- 23 March 2018
- Benjamin Anuworakarn
If you’re developing for Unity on mobile, this is a blog post you can’t afford to miss! Recently we gave you some PowerVR performance tips for Unreal Engine 4. However, if Unity is more your thing, we’re now going to share with you the Unity performance-boosting tips from our very useful PowerVR Performance Recommendations document.
Most optimisations will apply to all mobile platforms but there are a few PowerVR specific ones that we’ll mark as such. That said, it is generally good practice to apply these suggestions regardless of your target platform as you should be getting performance benefits in almost all cases.
First off, always make sure you use texture compression. This not only saves space but also saves bandwidth at runtime. It’s one of the best ways to increase performance and save battery life. The advantage of compressed textures is that they will stay compressed until the very moment they are needed to process a fragment.
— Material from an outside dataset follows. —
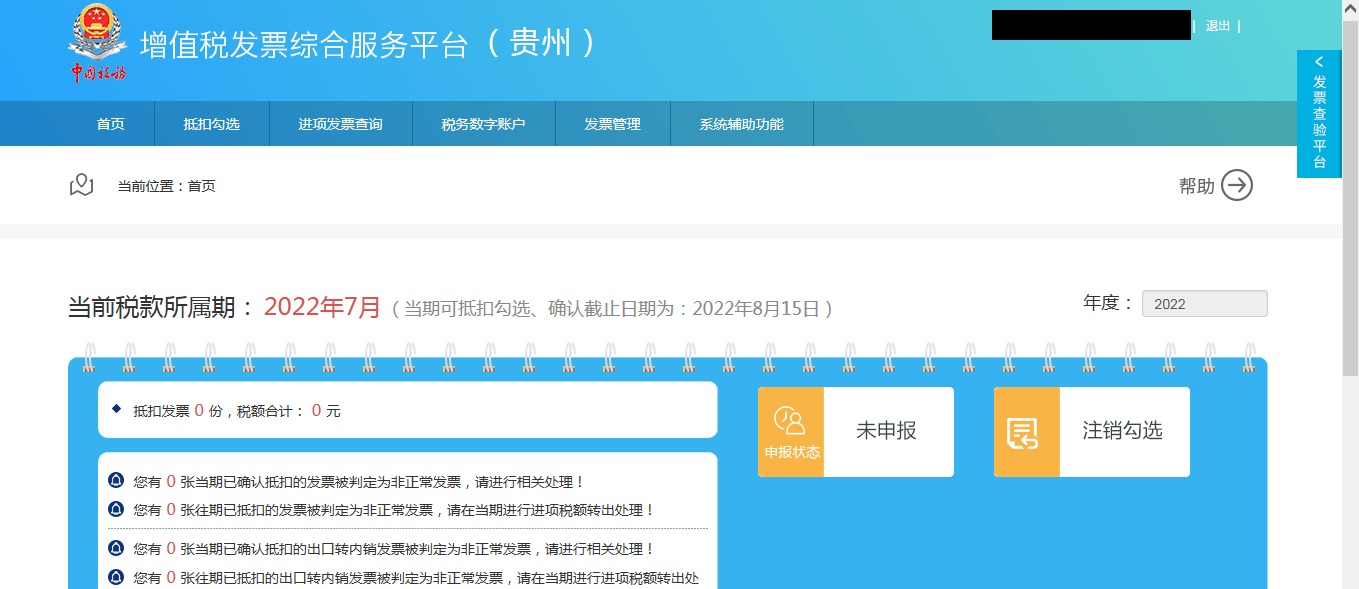1359x589 pixels.
Task: Click the first bell notification icon
Action: click(x=116, y=481)
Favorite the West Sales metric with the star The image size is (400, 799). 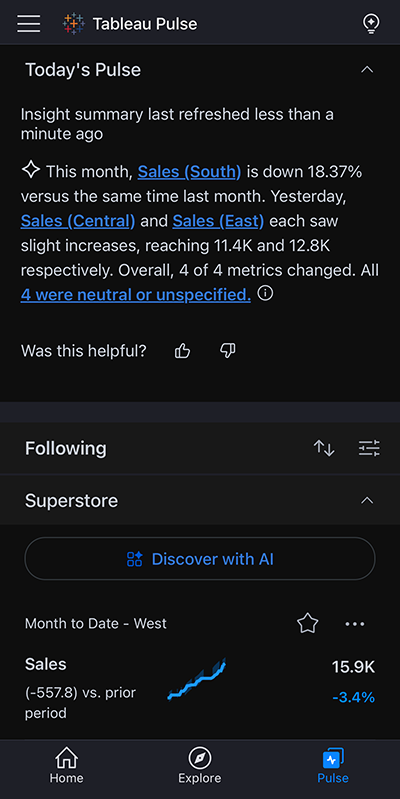coord(308,623)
Unity supports a variety of texture compression methods. By default Unity selects ETC, however, you can override it as in the screenshot below:
The compression format options are as follows:
- ETC is a texture compression format supported on all devices. It is superseded by ETC2 in terms of quality and size. While ETC is simple and has widespread support, it doesn’t support alpha channel and the compression rate is not that great.
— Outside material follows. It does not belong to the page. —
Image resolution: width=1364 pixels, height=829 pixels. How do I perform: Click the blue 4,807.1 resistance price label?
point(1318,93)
- PVRTC is a texture compression format supported exclusively by PowerVR hardware. It supports alpha channel, has one of the best size-to-quality ratios and is highly configurable to match your quality/size needs.
- ASTC is an open format supported by most platforms. It supports alpha channel, has comparable compression rate to PVRTC and similar configurability.
- DXT is a compression format supported widely on desktop. On mobile, due to licencing issues, it is only supported by the Nvidia Tegra devices.
- ATC is a texture compression format supported only on Qualcomm Adreno devices.
While texture format setting is global, texture compression quality can be adjusted per texture as in the screenshot below:
One of the more general optimisations is to lower the number of lights allowed per pixel. The number of lights allowed will directly affect the GPU workload, as each object in the scene has to be rendered every time a light touches it. This means one pass per light for each mesh, capped by the maximum number of lights affecting a mesh set in the Pixel Light Count option. If the number of lights affecting a mesh exceeds the cap, only the most important lights are rendered for each mesh. You might be able to increase the total number of lights active at any given time if the lights are evenly distributed and don’t overlap.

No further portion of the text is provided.